C# 中的 XML 修复
我的应用程序使用的文件格式是基于 Xml 的。我刚刚遇到一位客户,他的 xml 文件有问题。该东西包含近 90,000 行,并且由于某种原因大约有 20 个“=”符号随机散布。
大多数情况下,我都会收到 XmlException 异常,其中包含行号和字符位置,这使我能够找到有问题的字符并手动删除它们。我刚刚开始编写一个小应用程序来自动执行此过程,但我想知道是否有更好的方法来修复损坏的 xml 文件。
拙劣的线路示例:
<item name="InstanceGuid" typ=e_name="gh_guid" type_code="9">ee330f9f-a1e2-451a-8c6d-723f066a6bd4</item>
↑ (this is supposed to be [type_name])
The file format my application uses is Xml based. I just got a customer who has a botched xml file. The thing contains nearly 90,000 lines and for some reason there are about 20 "=" symbols randomly interspersed.
I get an XmlException for most of them with a line number and char position which allows me to find offending chars and remove them manually. I've just started writing a small app that automates this process, but I was wondering if there are better ways to repair damaged xml files.
Example of botched line:
<item name="InstanceGuid" typ=e_name="gh_guid" type_code="9">ee330f9f-a1e2-451a-8c6d-723f066a6bd4</item>
↑ (this is supposed to be [type_name])
如果你对这篇内容有疑问,欢迎到本站社区发帖提问 参与讨论,获取更多帮助,或者扫码二维码加入 Web 技术交流群。
绑定邮箱获取回复消息
由于您还没有绑定你的真实邮箱,如果其他用户或者作者回复了您的评论,将不能在第一时间通知您!
发布评论
评论(3)
您可以搜索后面没有双引号的任何等号。正则表达式(regex)的编写起来非常简单。
或者,您可以在高级文本编辑器中打开文件,然后通过相同的正则表达式进行搜索以查找和替换/删除。某些文本编辑器允许您使用正则表达式查找/替换,因此您可以搜索任何不带双引号的等号并将其删除。
当然,我会保留原始文件的副本,因为如果内部 XML 中有等号,那么可能会弄乱它,等等。
You could search for any equal sign that isn't followed by a double quote.

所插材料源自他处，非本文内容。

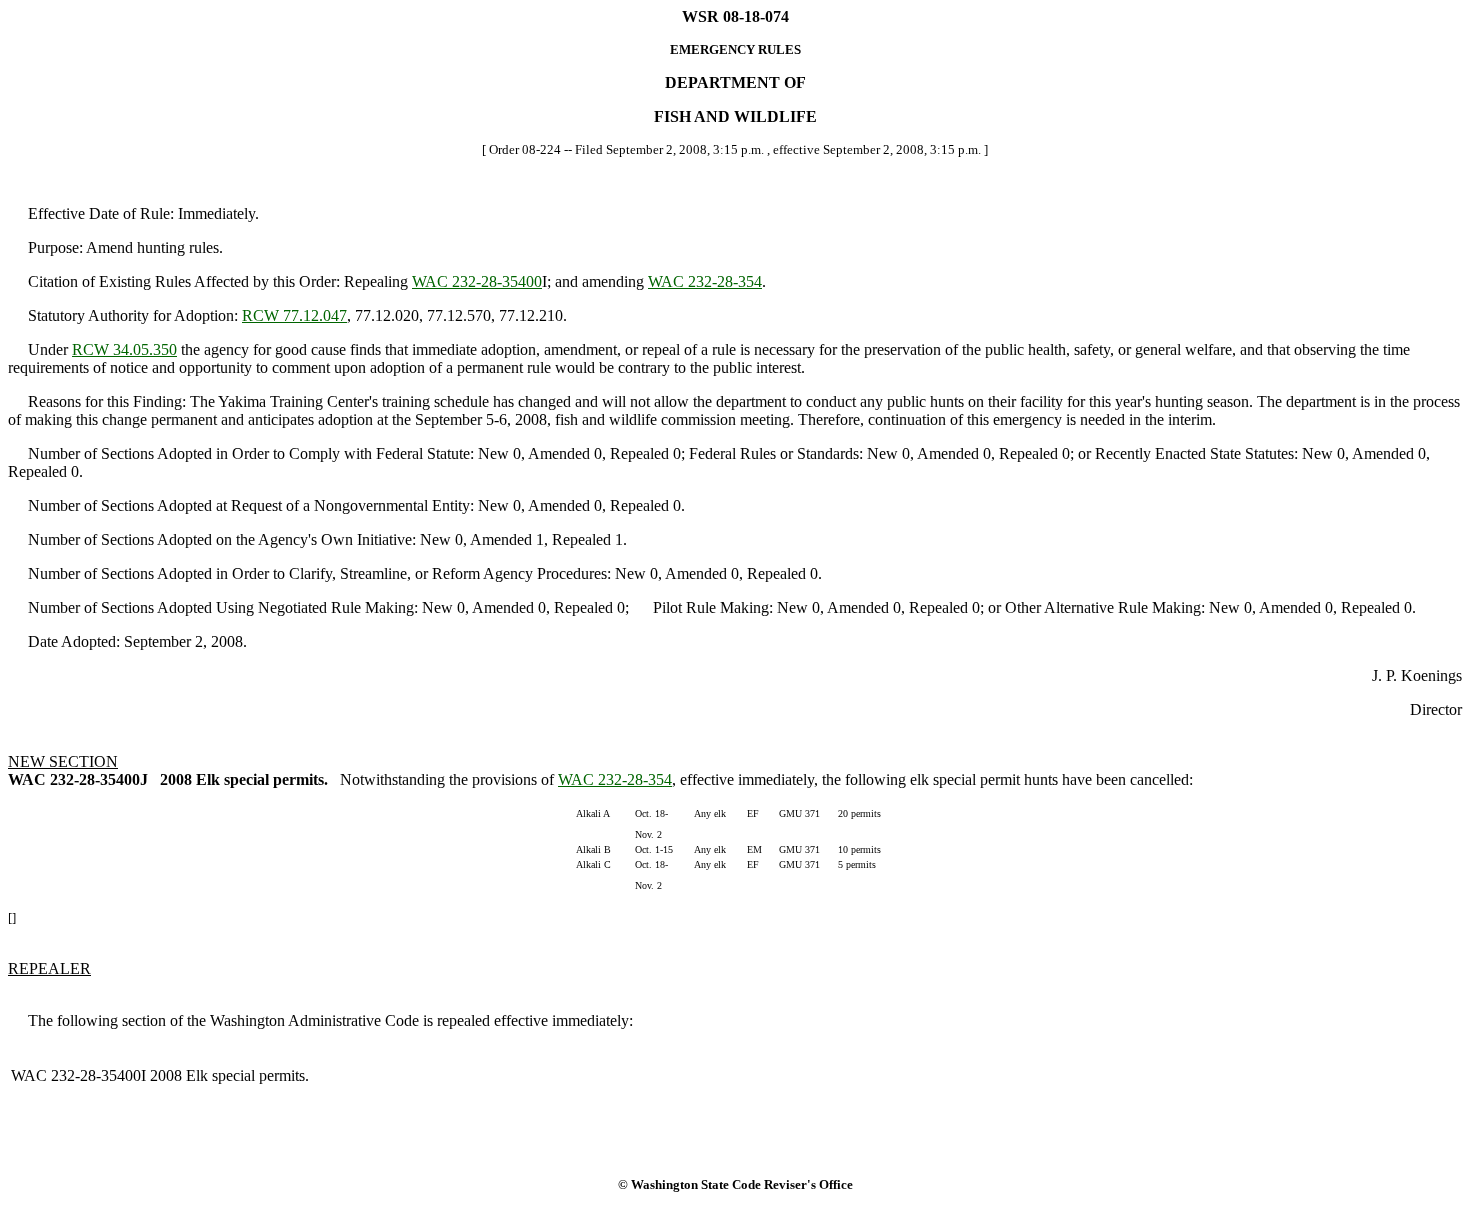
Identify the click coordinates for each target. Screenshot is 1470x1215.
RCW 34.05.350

A regular expression (regex) would be pretty simple to write up.
Or you could just open the file in an advanced text editor and search by that same regex expression to find and replace/remove. Some text editors allow you to find/replace with regex, so you could search for any equal sign not followed by double quote and just remove it.
Of course, I'd keep a copy of the original since if you had equal signs in the inner XML then it might mess it up, etc.
首先使用正则表达式清理 xml。
类似:
显然这需要移植到您选择的正则表达式引擎:)
Use a regular expression to clean the xml first.
something like:
Obviously this would need to be ported to your Regex engine of choice :)
在 TextPad 中,如果您使用正则表达式 =[^"] 进行搜索,您将发现任何 = 符号后面没有 "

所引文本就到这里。